Jul 07, 2017

Open-Air Piles of Safrinha Corn Starting to Appear in Mato Grosso

Author: Michael Cordonnier/Soybean & Corn Advisor, Inc.

As the safrinha corn harvest in Mato Grosso accelerates, there are pictures circulating of trucks simply dumping corn on the ground on farms in Mato Grosso due to a lack of storage space. It is not quite as bad as it seems because central Brazil is in the midst of the annual dry season when very little rainfall is expected between June and September. Therefore, there is little risk of grain deteriorating over the next few months, but it is yet another example of the chronic lack of grain shortage in Brazil.
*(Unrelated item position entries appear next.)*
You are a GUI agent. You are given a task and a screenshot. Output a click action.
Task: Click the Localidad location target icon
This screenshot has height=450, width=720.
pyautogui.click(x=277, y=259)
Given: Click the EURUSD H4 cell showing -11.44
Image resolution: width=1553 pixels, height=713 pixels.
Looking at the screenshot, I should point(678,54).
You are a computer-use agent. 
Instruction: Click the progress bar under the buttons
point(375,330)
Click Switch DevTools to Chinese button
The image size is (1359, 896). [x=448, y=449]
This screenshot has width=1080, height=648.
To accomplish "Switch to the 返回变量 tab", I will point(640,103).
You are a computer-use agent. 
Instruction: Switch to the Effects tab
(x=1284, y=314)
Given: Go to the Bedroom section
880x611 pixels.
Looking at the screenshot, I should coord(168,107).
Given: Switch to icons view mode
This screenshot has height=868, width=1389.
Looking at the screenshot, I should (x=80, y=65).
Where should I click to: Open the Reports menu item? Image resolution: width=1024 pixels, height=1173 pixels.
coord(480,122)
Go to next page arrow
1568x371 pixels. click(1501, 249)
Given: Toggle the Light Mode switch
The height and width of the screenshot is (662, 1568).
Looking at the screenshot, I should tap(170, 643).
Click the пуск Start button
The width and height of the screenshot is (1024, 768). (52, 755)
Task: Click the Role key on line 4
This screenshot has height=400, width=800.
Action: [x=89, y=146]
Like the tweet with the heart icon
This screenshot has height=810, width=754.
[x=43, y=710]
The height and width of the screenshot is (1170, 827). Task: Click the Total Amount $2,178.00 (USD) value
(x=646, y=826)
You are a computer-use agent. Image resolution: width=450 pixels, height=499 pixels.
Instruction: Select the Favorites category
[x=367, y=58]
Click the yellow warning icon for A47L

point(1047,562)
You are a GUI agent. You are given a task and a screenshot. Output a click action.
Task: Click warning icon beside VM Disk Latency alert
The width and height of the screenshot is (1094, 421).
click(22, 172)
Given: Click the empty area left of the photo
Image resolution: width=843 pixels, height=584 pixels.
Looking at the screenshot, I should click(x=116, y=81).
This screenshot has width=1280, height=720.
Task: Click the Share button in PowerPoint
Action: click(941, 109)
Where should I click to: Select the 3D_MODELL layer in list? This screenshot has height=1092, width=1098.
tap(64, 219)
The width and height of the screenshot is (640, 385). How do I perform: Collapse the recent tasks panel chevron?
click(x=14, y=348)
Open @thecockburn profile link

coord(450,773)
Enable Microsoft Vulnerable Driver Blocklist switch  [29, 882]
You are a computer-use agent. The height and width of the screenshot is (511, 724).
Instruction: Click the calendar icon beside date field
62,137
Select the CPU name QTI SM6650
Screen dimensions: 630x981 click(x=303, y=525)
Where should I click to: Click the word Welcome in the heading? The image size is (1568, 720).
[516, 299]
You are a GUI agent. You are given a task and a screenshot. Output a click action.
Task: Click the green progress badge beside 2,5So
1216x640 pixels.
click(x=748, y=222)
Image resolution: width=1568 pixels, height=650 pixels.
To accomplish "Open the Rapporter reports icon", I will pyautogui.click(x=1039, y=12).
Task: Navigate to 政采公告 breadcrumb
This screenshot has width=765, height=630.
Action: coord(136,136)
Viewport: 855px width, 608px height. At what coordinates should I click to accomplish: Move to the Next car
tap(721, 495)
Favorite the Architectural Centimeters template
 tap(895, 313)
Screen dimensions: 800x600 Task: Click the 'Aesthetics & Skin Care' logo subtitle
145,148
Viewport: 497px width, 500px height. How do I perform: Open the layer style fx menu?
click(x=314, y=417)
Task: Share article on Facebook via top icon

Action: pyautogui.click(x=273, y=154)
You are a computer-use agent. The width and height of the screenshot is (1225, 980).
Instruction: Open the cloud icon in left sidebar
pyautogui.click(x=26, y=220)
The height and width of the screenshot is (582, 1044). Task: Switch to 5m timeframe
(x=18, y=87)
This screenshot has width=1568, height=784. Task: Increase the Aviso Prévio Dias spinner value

Brazil's second crop of corn, known as the safrinha, now accounts for approximately two thirds of Brazil total corn production and the safrinha corn production continues to get bigger year after year. Normally, the soybeans in Brazil are harvested between January and March and sold in time to free-up storage space for the safrinha corn, which is harvested between June and August. This year though, farmers have been withholding some of the soybeans from the market due to low prices and this is causing a lot of the corn to be piled outside.

According to a report in the newspaper Gazeta do Povo, the Soybean and Corn Producers Association of Brazil (Aprosoja) estimates that only 14% of producers in Brazil have enough on-farm storage for their grain production compared to 40% in Argentina and 60% in the United States. In an effort to help resolve this problem, the 2017/18 Harvest Plan released by the Brazilian government established a line of credit to construct grain storage with an interest rate of 6.5%. Even with this line of credit, building storage facilities in Brazil is an expensive and daunting proposition for individual farmers.

As an alternative to individuals building grain storage facilities, the idea of storage cooperatives is becoming more popular. Individual farmers would join the cooperative solely for the purpose of constructing grain storage facilities, which could help defray the cost of building storage facilities.

The way it works now is that many farmers do not have the option of storing their grain on-farm in order to sell at a later date when prices may be higher. They are forced to sell their grain as soon as it is harvested or pay for storage at the local grain company or cooperative. Ideally, farmers should have the flexibility to store at least 20% to 30% for sale at a later date. Currently, Brazil has the capacity to store 168 million tons of grain or approximately 60% of the total grain production.

An even better option for Brazilian farmers would be to forward contract their grain production if prices are high enough to guarantee a profit. According to Paulo Molinari, the corn analysts at Safras & Mercados, Brazilian farmers had ample opportunities in 2016 to sell their anticipated 2017 production at very attractive prices. In spite of the good prices, farmers in the state of Parana had only sold 50% of their soybeans as of June and farmers in Mato Grosso had only sold 30% of their anticipated safrinha corn production. If they had forward contracted their grain production, they could have avoided the current low commodity prices.